Activity:
Restate the full set of records exactly, word for word.
++++ The input ++++
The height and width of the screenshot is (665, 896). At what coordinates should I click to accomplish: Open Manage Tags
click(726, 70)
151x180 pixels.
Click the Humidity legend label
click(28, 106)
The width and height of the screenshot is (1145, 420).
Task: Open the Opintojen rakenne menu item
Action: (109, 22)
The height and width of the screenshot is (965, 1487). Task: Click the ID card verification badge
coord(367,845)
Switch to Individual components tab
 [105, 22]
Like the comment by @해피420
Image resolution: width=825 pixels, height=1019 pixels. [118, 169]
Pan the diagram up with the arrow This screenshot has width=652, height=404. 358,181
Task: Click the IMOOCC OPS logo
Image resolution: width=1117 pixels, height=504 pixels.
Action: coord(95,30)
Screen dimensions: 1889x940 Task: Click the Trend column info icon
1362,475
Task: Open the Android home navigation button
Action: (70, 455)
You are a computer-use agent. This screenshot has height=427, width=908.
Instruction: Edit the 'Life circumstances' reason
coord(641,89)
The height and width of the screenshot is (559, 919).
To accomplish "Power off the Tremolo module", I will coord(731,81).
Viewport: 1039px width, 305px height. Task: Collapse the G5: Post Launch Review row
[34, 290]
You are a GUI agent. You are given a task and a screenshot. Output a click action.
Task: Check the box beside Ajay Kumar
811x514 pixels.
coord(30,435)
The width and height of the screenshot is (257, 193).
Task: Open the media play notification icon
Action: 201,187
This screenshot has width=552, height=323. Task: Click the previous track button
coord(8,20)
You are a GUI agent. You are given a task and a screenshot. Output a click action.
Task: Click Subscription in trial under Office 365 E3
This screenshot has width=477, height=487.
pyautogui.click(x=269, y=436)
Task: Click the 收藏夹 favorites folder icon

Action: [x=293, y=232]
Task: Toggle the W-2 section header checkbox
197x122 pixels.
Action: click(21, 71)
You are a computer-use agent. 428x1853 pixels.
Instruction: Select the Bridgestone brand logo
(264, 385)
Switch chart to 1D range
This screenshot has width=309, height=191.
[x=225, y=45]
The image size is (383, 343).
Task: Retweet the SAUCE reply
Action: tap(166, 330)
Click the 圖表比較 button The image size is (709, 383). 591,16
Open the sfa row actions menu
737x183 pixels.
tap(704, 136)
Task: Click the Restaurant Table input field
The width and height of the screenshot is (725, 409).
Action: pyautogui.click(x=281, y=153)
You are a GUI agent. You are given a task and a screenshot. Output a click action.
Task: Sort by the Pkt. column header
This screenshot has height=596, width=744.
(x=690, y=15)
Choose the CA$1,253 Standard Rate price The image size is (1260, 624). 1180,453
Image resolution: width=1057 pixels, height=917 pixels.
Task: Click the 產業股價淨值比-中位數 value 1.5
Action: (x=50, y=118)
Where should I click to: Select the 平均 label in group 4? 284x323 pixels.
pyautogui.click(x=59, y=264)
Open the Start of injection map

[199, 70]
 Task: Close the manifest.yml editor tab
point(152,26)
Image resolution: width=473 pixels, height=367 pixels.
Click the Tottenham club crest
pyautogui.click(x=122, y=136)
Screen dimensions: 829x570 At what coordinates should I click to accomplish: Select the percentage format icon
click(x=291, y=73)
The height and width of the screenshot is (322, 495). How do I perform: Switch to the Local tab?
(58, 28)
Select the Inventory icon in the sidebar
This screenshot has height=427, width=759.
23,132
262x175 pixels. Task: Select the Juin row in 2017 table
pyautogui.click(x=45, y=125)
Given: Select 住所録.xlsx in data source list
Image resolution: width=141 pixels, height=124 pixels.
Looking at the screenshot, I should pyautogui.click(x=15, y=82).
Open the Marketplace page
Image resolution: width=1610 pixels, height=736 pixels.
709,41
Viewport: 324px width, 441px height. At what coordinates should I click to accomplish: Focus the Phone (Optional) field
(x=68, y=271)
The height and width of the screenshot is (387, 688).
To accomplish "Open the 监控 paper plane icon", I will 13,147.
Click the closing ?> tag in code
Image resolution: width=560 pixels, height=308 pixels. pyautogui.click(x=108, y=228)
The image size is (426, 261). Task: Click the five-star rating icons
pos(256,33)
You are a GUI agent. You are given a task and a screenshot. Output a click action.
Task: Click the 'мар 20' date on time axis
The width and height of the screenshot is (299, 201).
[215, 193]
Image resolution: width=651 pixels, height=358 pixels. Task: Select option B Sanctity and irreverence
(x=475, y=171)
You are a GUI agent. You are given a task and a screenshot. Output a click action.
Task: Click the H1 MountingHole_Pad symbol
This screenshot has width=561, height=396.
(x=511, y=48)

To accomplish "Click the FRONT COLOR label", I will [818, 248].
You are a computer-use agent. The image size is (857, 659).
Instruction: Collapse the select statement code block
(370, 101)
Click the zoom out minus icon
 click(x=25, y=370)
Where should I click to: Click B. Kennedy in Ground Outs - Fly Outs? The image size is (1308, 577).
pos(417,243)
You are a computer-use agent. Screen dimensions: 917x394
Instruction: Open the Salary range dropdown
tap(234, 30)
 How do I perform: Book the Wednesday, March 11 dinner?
++++
Answer space:
The height and width of the screenshot is (665, 896). At what coordinates should I click to accomplish: Open Manage Tags
click(726, 70)
151x180 pixels.
Click the Humidity legend label
click(28, 106)
The width and height of the screenshot is (1145, 420).
Task: Open the Opintojen rakenne menu item
Action: (109, 22)
The height and width of the screenshot is (965, 1487). Task: Click the ID card verification badge
coord(367,845)
Switch to Individual components tab
 [105, 22]
Like the comment by @해피420
Image resolution: width=825 pixels, height=1019 pixels. [118, 169]
Pan the diagram up with the arrow This screenshot has width=652, height=404. 358,181
Task: Click the IMOOCC OPS logo
Image resolution: width=1117 pixels, height=504 pixels.
Action: coord(95,30)
Screen dimensions: 1889x940 Task: Click the Trend column info icon
1362,475
Task: Open the Android home navigation button
Action: (70, 455)
You are a computer-use agent. This screenshot has height=427, width=908.
Instruction: Edit the 'Life circumstances' reason
coord(641,89)
The height and width of the screenshot is (559, 919).
To accomplish "Power off the Tremolo module", I will coord(731,81).
Viewport: 1039px width, 305px height. Task: Collapse the G5: Post Launch Review row
[34, 290]
You are a GUI agent. You are given a task and a screenshot. Output a click action.
Task: Check the box beside Ajay Kumar
811x514 pixels.
coord(30,435)
The width and height of the screenshot is (257, 193).
Task: Open the media play notification icon
Action: 201,187
This screenshot has width=552, height=323. Task: Click the previous track button
coord(8,20)
You are a GUI agent. You are given a task and a screenshot. Output a click action.
Task: Click Subscription in trial under Office 365 E3
This screenshot has width=477, height=487.
pyautogui.click(x=269, y=436)
Task: Click the 收藏夹 favorites folder icon

Action: [x=293, y=232]
Task: Toggle the W-2 section header checkbox
197x122 pixels.
Action: click(21, 71)
You are a computer-use agent. 428x1853 pixels.
Instruction: Select the Bridgestone brand logo
(264, 385)
Switch chart to 1D range
This screenshot has width=309, height=191.
[x=225, y=45]
The image size is (383, 343).
Task: Retweet the SAUCE reply
Action: tap(166, 330)
Click the 圖表比較 button The image size is (709, 383). 591,16
Open the sfa row actions menu
737x183 pixels.
tap(704, 136)
Task: Click the Restaurant Table input field
The width and height of the screenshot is (725, 409).
Action: pyautogui.click(x=281, y=153)
You are a GUI agent. You are given a task and a screenshot. Output a click action.
Task: Sort by the Pkt. column header
This screenshot has height=596, width=744.
(x=690, y=15)
Choose the CA$1,253 Standard Rate price The image size is (1260, 624). 1180,453
Image resolution: width=1057 pixels, height=917 pixels.
Task: Click the 產業股價淨值比-中位數 value 1.5
Action: (x=50, y=118)
Where should I click to: Select the 平均 label in group 4? 284x323 pixels.
pyautogui.click(x=59, y=264)
Open the Start of injection map

[199, 70]
 Task: Close the manifest.yml editor tab
point(152,26)
Image resolution: width=473 pixels, height=367 pixels.
Click the Tottenham club crest
pyautogui.click(x=122, y=136)
Screen dimensions: 829x570 At what coordinates should I click to accomplish: Select the percentage format icon
click(x=291, y=73)
The height and width of the screenshot is (322, 495). How do I perform: Switch to the Local tab?
(58, 28)
Select the Inventory icon in the sidebar
This screenshot has height=427, width=759.
23,132
262x175 pixels. Task: Select the Juin row in 2017 table
pyautogui.click(x=45, y=125)
Given: Select 住所録.xlsx in data source list
Image resolution: width=141 pixels, height=124 pixels.
Looking at the screenshot, I should pyautogui.click(x=15, y=82).
Open the Marketplace page
Image resolution: width=1610 pixels, height=736 pixels.
709,41
Viewport: 324px width, 441px height. At what coordinates should I click to accomplish: Focus the Phone (Optional) field
(x=68, y=271)
The height and width of the screenshot is (387, 688).
To accomplish "Open the 监控 paper plane icon", I will 13,147.
Click the closing ?> tag in code
Image resolution: width=560 pixels, height=308 pixels. pyautogui.click(x=108, y=228)
The image size is (426, 261). Task: Click the five-star rating icons
pos(256,33)
You are a GUI agent. You are given a task and a screenshot. Output a click action.
Task: Click the 'мар 20' date on time axis
The width and height of the screenshot is (299, 201).
[215, 193]
Image resolution: width=651 pixels, height=358 pixels. Task: Select option B Sanctity and irreverence
(x=475, y=171)
You are a GUI agent. You are given a task and a screenshot. Output a click action.
Task: Click the H1 MountingHole_Pad symbol
This screenshot has width=561, height=396.
(x=511, y=48)

To accomplish "Click the FRONT COLOR label", I will [818, 248].
You are a computer-use agent. The image size is (857, 659).
Instruction: Collapse the select statement code block
(370, 101)
Click the zoom out minus icon
 click(x=25, y=370)
Where should I click to: Click B. Kennedy in Ground Outs - Fly Outs? The image size is (1308, 577).
pos(417,243)
You are a computer-use agent. Screen dimensions: 917x394
Instruction: Open the Salary range dropdown
tap(234, 30)
 How do I perform: Book the Wednesday, March 11 dinner?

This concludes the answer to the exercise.